Rabbi Matia ben Heresh, a second-century Tanna who founded a Torah academy in Rome during the age of the later Roman emperors, was known among his peers for an almost iron constancy in Torah study. He sat in his house, it was said, and the hours of daylight passed over his head without him noticing.

This was exactly the virtue the yetzer hara, the evil inclination, could not stand. In the rabbinic imagination, Ha-Satan, the Accuser, is not a devil in revolt against God but a heavenly prosecutor whose job is to test human beings. He went to the Holy One and asked permission to test Matia. Permission was granted. The Accuser took the shape of a beautiful woman, a vision crafted to stop any human heart, and presented herself in the Rabbi's doorway.

Matia saw her. He understood in an instant what was happening. And then he did something most students of Torah would never do. He reached for two hot coals from the brazier, or in another version a pair of iron nails, and pressed them to his own eyes. He blinded himself on the spot rather than risk looking at her long enough to fall. When the vision departed, the Rabbi sat in the dark, faithful but sightless.
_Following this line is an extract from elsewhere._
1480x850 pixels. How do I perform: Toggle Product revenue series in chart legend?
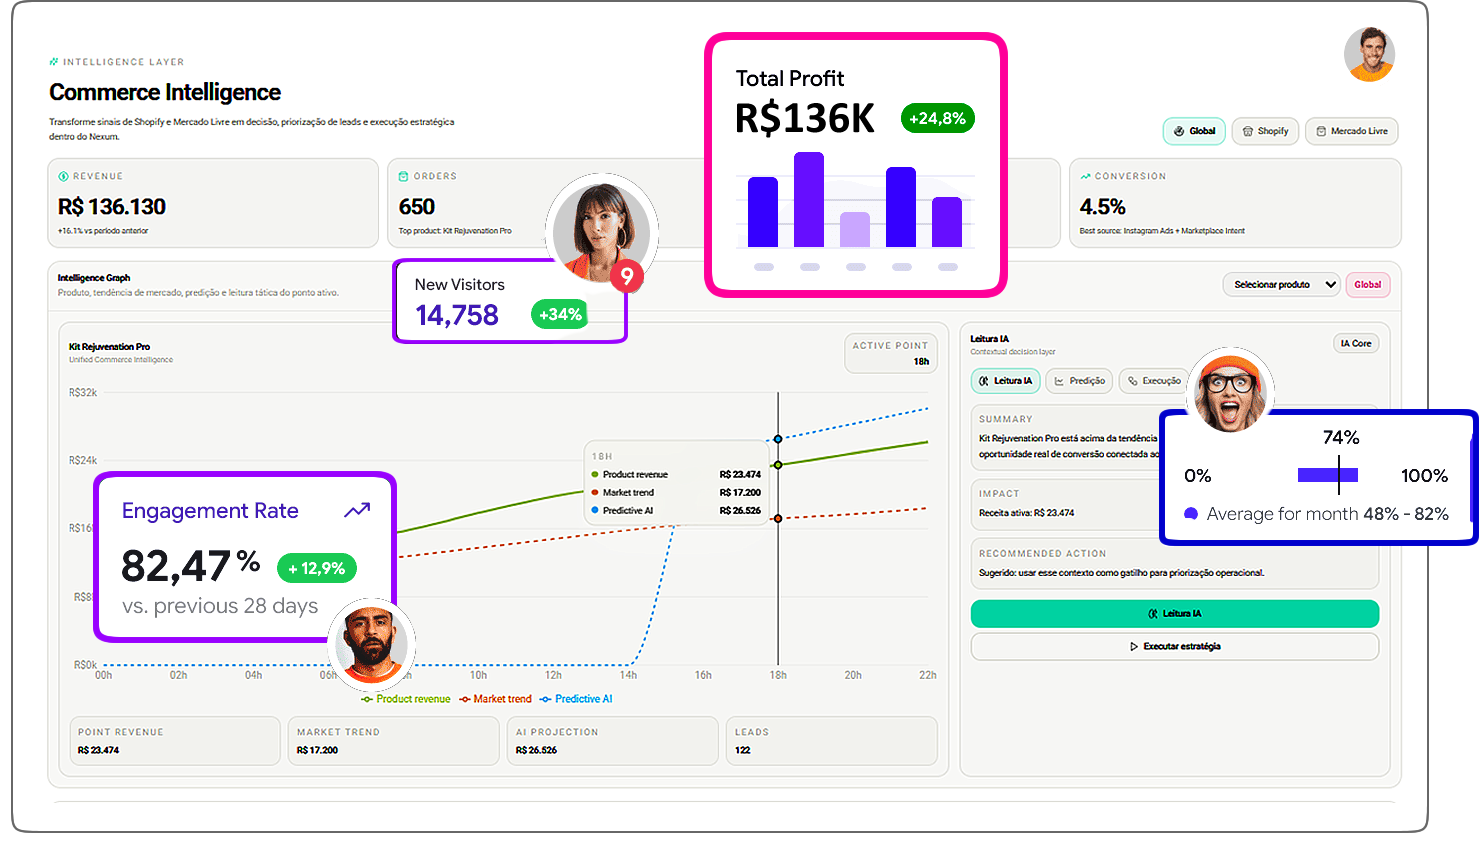point(406,700)
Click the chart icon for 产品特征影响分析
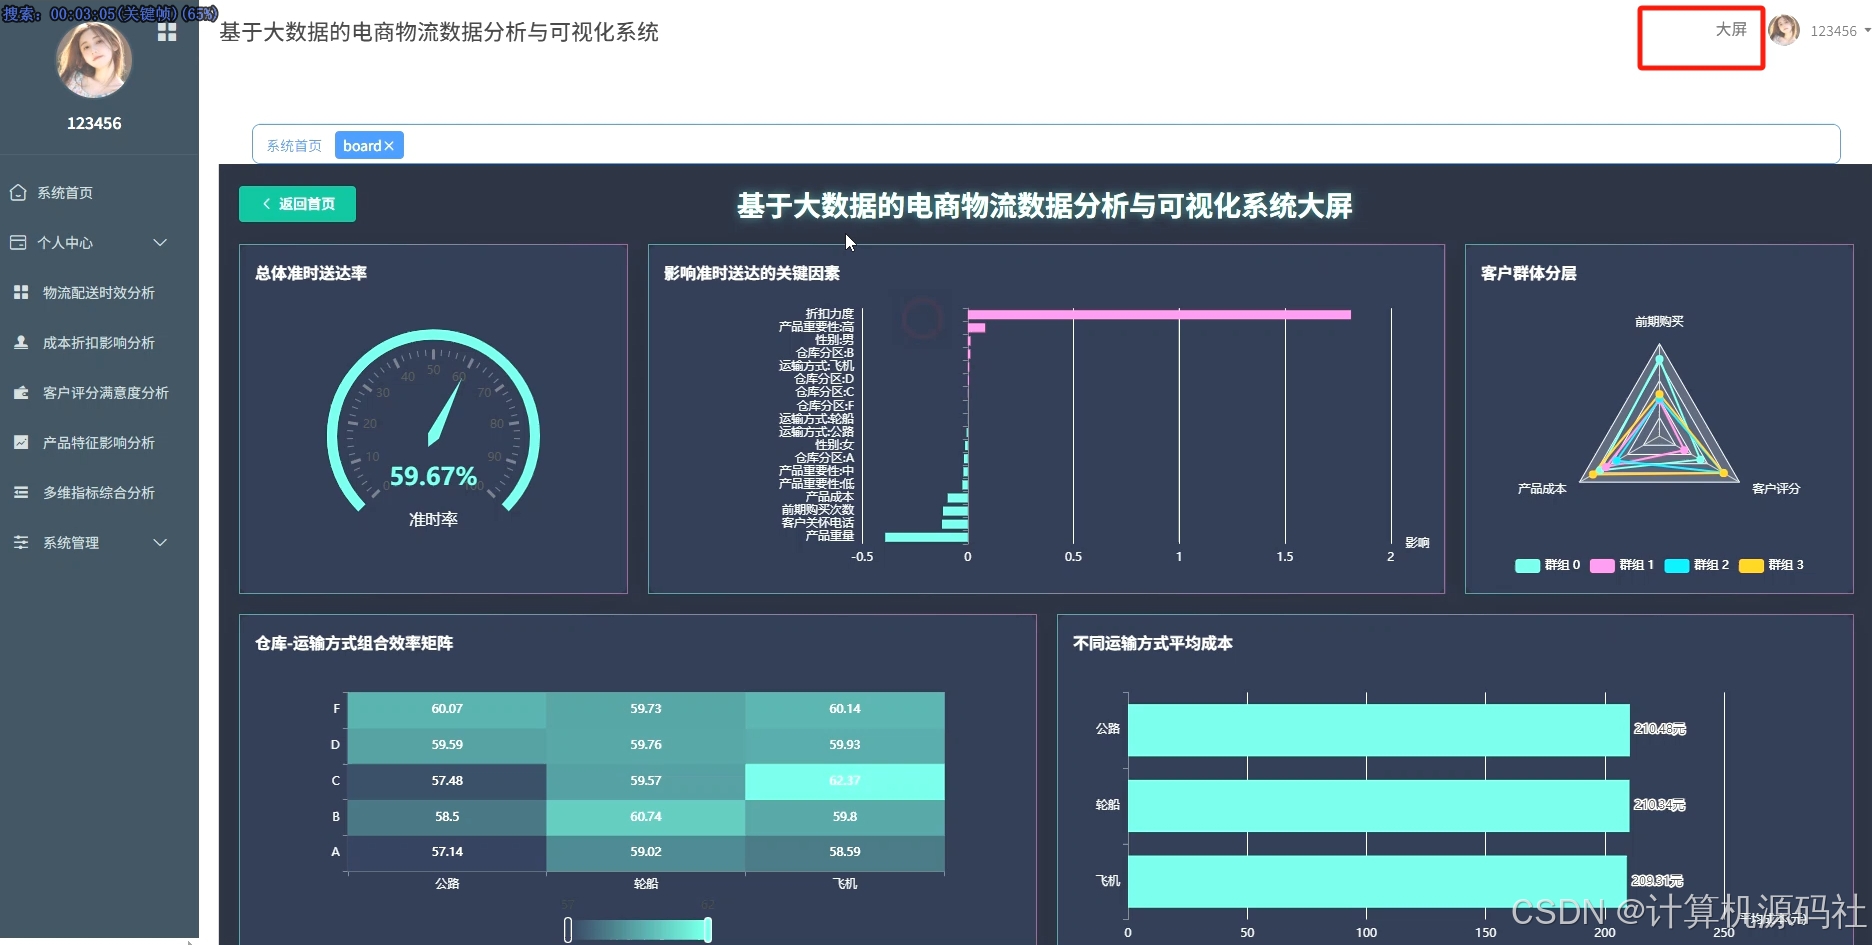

The Holy One then sent the angel Raphael, whose name means God heals, to restore Matia's sight. Raphael came with his instructions: Fear not, Matia. I have been sent to heal you. The Rabbi asked if he would be able to see again. The angel answered yes, and his eyes were opened. This exemplum, preserved as number 136 in Moses Gaster's 1924 Exempla of the Rabbis and also found in Midrash Tanhuma on Parashat Chukat, teaches that holiness will go very far to protect itself, and that heaven sends healing to those who have wounded themselves for its sake.